The scale compounds the problem. A single enterprise deploying an AI platform may spin up hundreds of agent instances across departments. Each one carries credentials, has access scopes, and generates an activity trail. How many organizations have an accurate inventory of those agents right now? How many know what each one is authorized to do versus what it is actually doing?

Why This Is a Fraud Problem, Not Just an IT Problem

The fraud and financial crime community needs to treat non-human identity governance as a first-order concern, not a future-state IT project.

Consider the attack surface. Compromised agent credentials don’t just expose data; they expose behavior. A threat actor who gains control of a well-permissioned AI agent inherits its trust relationships across every system it touches. Unlike a stolen employee password, there’s no out-of-office indicator, no MFA prompt, no behavioral anomaly that a human analyst would immediately recognize as suspicious. The agent just keeps working.

Prompt injection, or the technique of embedding malicious instructions into content an AI agent will process, is already being used to hijack agent behavior mid-task. An agent instructed to summarize a document can be redirected by instructions embedded in that document to forward credentials, initiate transfers, or exfiltrate context. This is social engineering without the social component, aimed directly at the non-human identity layer.

Multi-agent architectures introduce another layer of exposure. When Agent A delegates to Agent B, and Agent B calls an external API, the chain of custody for authorization is often implicit. Who vouched for Agent B? What policy governs what it can do on behalf of Agent A? In most current deployments, the honest answer is: the developer who wrote the code made some assumptions, and nobody has formally audited them since.


Know-Your-Agent: An Emerging Imperative

The industry needs a KYA (Know Your Agent) framework, built on the same foundational logic that made KYC effective: you cannot manage risk you cannot identify.
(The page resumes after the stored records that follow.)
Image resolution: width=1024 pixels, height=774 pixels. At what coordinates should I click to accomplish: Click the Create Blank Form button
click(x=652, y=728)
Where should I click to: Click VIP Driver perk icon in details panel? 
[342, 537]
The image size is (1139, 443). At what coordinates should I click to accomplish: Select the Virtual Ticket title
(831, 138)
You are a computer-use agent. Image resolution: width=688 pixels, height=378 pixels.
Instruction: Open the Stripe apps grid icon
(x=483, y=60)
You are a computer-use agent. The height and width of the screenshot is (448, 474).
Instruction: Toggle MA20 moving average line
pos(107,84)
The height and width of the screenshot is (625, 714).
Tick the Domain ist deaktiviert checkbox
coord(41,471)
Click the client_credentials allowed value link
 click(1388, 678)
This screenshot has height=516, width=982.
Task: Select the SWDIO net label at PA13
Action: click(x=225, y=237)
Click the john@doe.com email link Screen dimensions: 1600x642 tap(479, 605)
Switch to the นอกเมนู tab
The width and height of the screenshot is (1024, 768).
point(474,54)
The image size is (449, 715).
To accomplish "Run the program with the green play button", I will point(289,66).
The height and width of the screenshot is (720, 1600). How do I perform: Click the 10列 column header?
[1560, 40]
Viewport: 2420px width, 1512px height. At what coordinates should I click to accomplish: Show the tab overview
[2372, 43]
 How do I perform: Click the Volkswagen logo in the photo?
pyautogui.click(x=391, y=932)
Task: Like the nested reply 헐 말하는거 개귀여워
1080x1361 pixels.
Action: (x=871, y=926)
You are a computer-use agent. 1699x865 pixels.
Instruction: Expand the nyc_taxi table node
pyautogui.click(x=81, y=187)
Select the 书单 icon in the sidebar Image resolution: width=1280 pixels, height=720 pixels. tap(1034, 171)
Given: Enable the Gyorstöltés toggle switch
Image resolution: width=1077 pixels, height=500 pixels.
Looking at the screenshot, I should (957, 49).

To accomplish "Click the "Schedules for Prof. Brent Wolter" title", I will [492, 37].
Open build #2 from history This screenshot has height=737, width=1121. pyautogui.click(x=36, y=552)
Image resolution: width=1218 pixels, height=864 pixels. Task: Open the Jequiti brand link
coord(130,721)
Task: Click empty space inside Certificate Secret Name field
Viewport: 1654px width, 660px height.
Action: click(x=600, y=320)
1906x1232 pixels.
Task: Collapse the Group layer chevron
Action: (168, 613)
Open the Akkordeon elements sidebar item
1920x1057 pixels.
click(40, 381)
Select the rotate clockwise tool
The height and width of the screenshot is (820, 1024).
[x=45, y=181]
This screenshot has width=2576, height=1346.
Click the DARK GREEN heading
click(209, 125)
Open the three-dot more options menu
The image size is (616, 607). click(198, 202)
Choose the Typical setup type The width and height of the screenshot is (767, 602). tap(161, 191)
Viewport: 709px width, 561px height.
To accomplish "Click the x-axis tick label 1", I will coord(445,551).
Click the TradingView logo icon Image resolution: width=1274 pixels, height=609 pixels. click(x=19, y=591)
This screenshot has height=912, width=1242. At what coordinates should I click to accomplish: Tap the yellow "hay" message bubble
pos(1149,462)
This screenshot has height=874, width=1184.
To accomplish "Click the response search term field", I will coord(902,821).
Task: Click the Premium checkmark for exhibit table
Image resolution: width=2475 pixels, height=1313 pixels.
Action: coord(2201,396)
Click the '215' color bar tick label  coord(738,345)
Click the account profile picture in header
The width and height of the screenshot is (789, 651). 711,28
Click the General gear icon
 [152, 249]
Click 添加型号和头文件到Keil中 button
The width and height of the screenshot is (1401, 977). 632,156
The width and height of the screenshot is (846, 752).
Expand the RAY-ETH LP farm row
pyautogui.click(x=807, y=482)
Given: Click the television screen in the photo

A meaningful KYA posture starts with five capabilities:

  1. Agent inventory and registration: Every AI agent operating in a production environment should be registered with a stable identity, a declared purpose, and an owning team. Undocumented agents are unmanaged agents.
  2. Least-privilege scoping: Agent permissions should reflect what the agent actually needs to accomplish its task, not what was convenient to grant at deployment. Scope creep in agent credentials is already a documented pattern in early enterprise AI deployments.
  3. Behavioral baselining and anomaly detection: Unlike human users, agents are consistent by design. Deviations from expected behavior patterns are statistically meaningful and should trigger review. AI-generated activity logs are uniquely suited to automated anomaly detection.
  4. Delegation auditability: Multi-agent chains need end-to-end audit trails. When Agent A authorizes Agent B to act, that authorization event should be logged, timestamped, and tied to a policy.
  5. Credential rotation and revocation: Agent credentials need the same hygiene discipline applied to human credentials with the added requirement that revocation pipelines work at the speed of an automated system, not a help desk ticket.

The Window Before Regulation Closes

Regulatory bodies are watching agentic AI adoption closely. The EU AI Act, emerging NIST AI RMF guidance, and financial sector regulators in the U.S. and UK are all moving toward requirements that will touch non-human identity governance directly. Organizations that build KYA frameworks proactively will be far better positioned than those who wait for enforcement.

More importantly, they’ll have fewer incidents to explain.

The fraud prevention community built KYC because the cost of not knowing your customer became undeniable. The cost of not knowing your agent is becoming undeniable at exactly the same rate that agentic AI systems are becoming load-bearing infrastructure.

The question isn’t whether non-human identity governance will become a compliance requirement. The question is whether your organization treats it as a risk management priority before something goes wrong.